Remove deprecated APIs: research module, non-blockwise optimizers, and legacy quantization functions by TimDettmers · Pull Request #1871 · bitsandbytes-foundation/bitsandbytes

TimDettmers · 2026-02-16T13:22:23Z

These APIs were formally deprecated in v0.45.0 (December 2024) as part of the LLM.int8() refactoring in PR #1401. They have been emitting FutureWarning at runtime for over a year. Two prior cleanup rounds already removed the easier items: v0.47.0 removed arange, _mul, get_special_format_str, get_tensor_stream, pre_call/post_call, and the layout transform functions; v0.49.0 removed igemmlt, mm_dequant, double_quant, vectorwise_quant/vectorwise_dequant/vectorwise_mm_dequant, dequant_min_max, extract_outliers, and pipeline_test. This PR removes everything that remains.

43 files changed, ~30 lines added, ~3,190 lines removed. All pre-commit hooks pass. The full removal was verified by importing the package and confirming every deleted symbol is gone while all live functions (quantize_blockwise, dequantize_blockwise, optimizer_update_8bit_blockwise, int8_double_quant, etc.) remain intact.

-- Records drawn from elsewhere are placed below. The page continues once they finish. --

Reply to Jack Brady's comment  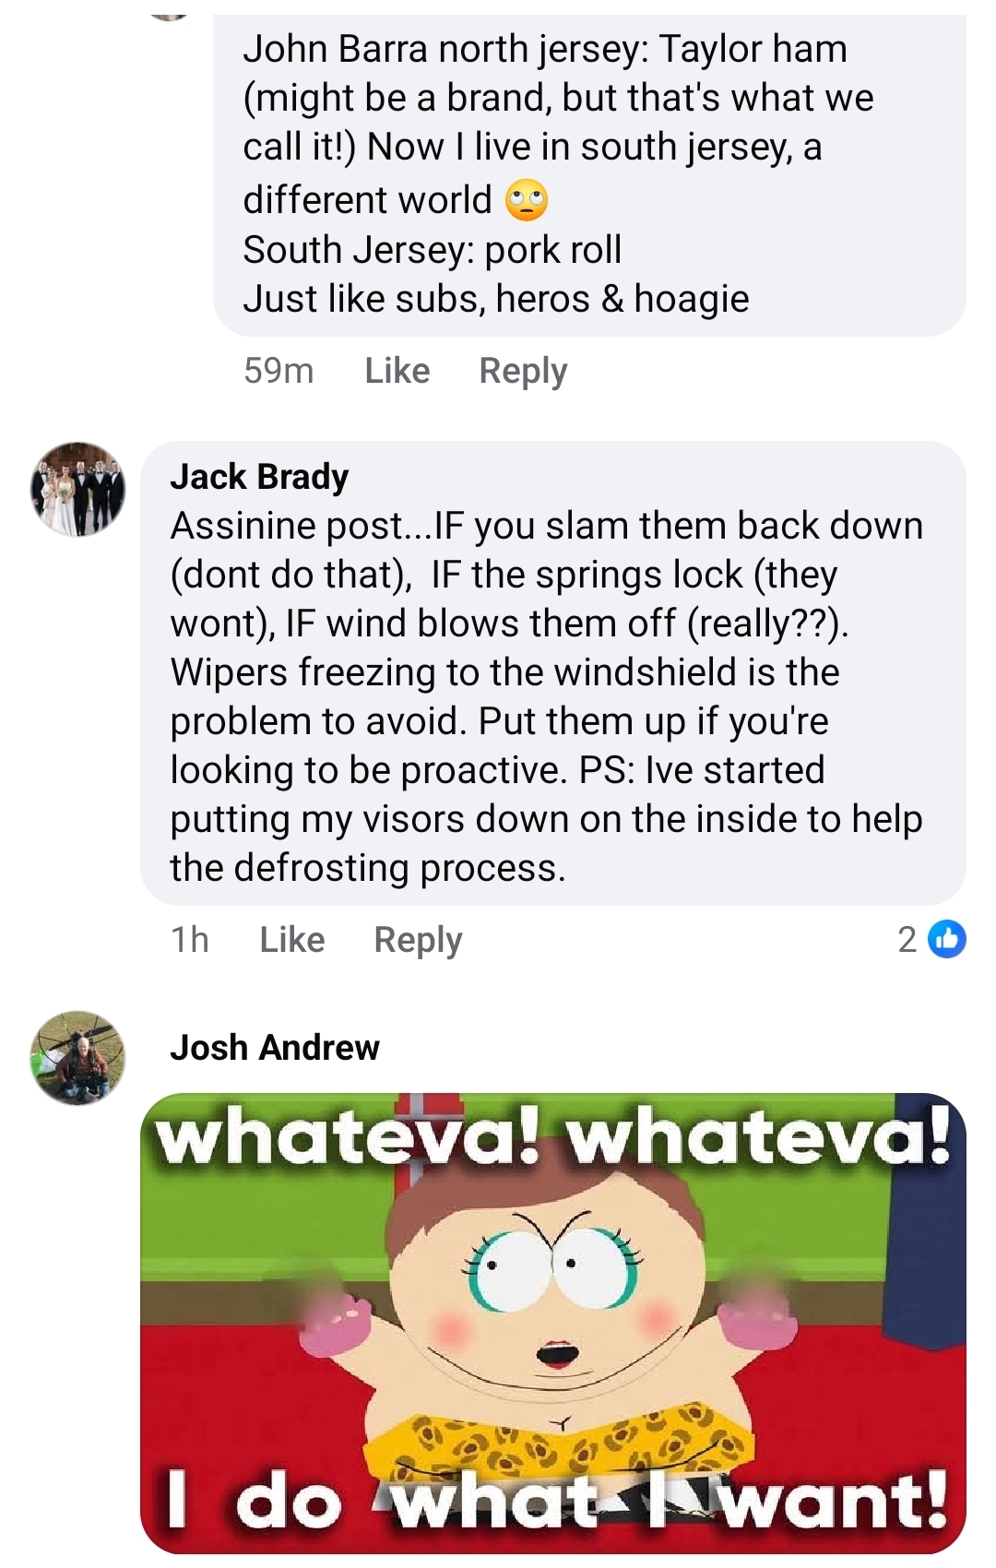418,939
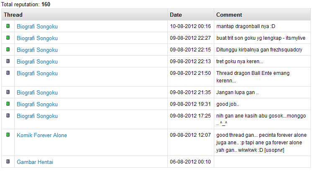Open Biografi Songoku link commented 'tret goku nya keren'
The image size is (313, 179).
pyautogui.click(x=37, y=61)
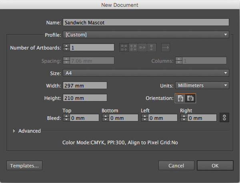Click the OK button
The image size is (240, 183).
[215, 165]

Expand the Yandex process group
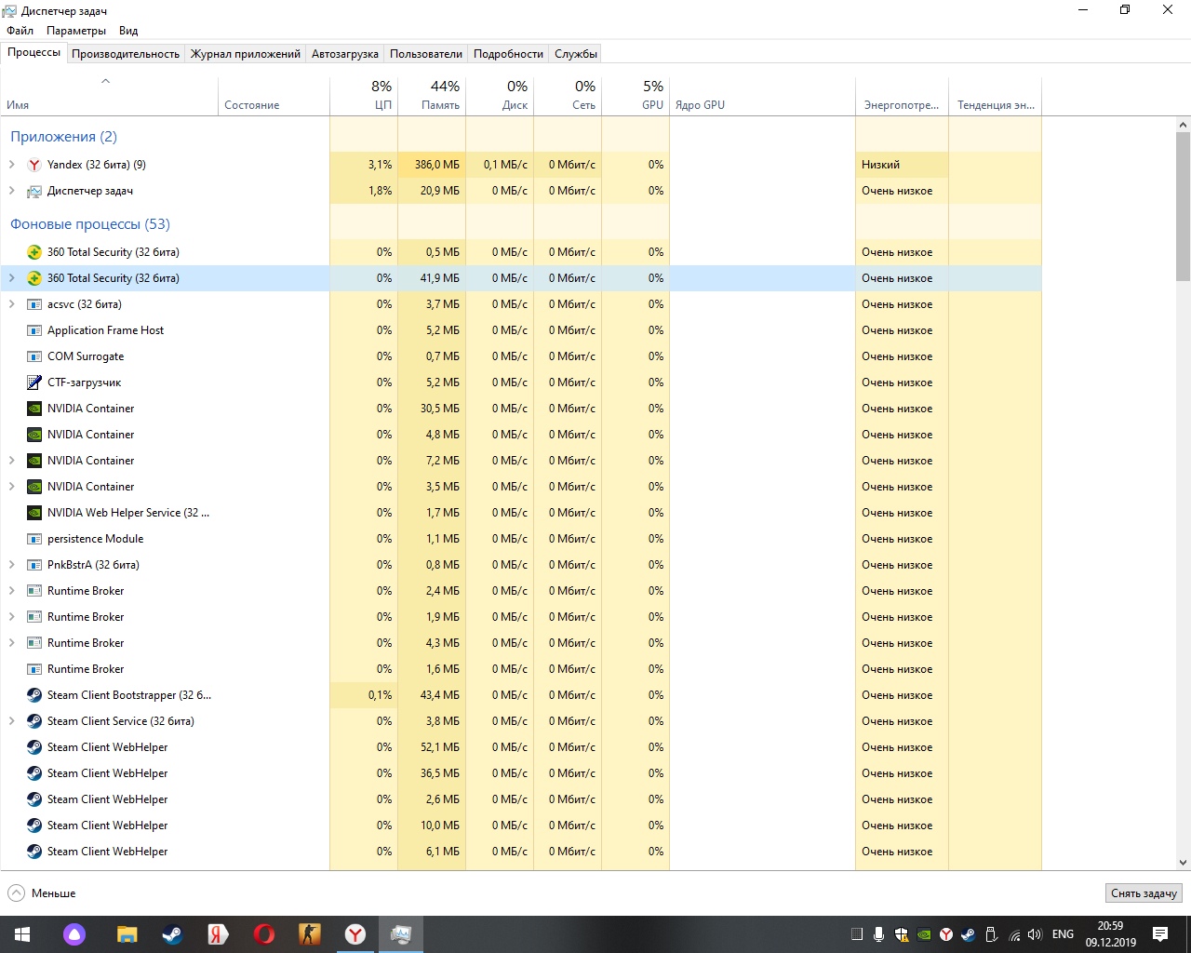point(12,165)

Removed: Legacy dynamic quantization functions

quantize(), dequantize(), quantize_no_absmax(), and dequantize_no_absmax() in bitsandbytes/functional.py implemented an older dynamic 8-bit quantization scheme that used a single global absmax value for the entire tensor. This approach was superseded by blockwise quantization (quantize_blockwise / dequantize_blockwise), which quantizes independent blocks of 256 elements each, significantly reducing the impact of outliers. The _no_absmax variants were purely internal — their only caller was the quantize()/dequantize() wrapper pair. The only production code that still called these was the research FP8 matmul module, which is also removed in this PR. The functions, their @deprecated decorators, and the typing_extensions.deprecated import are all deleted.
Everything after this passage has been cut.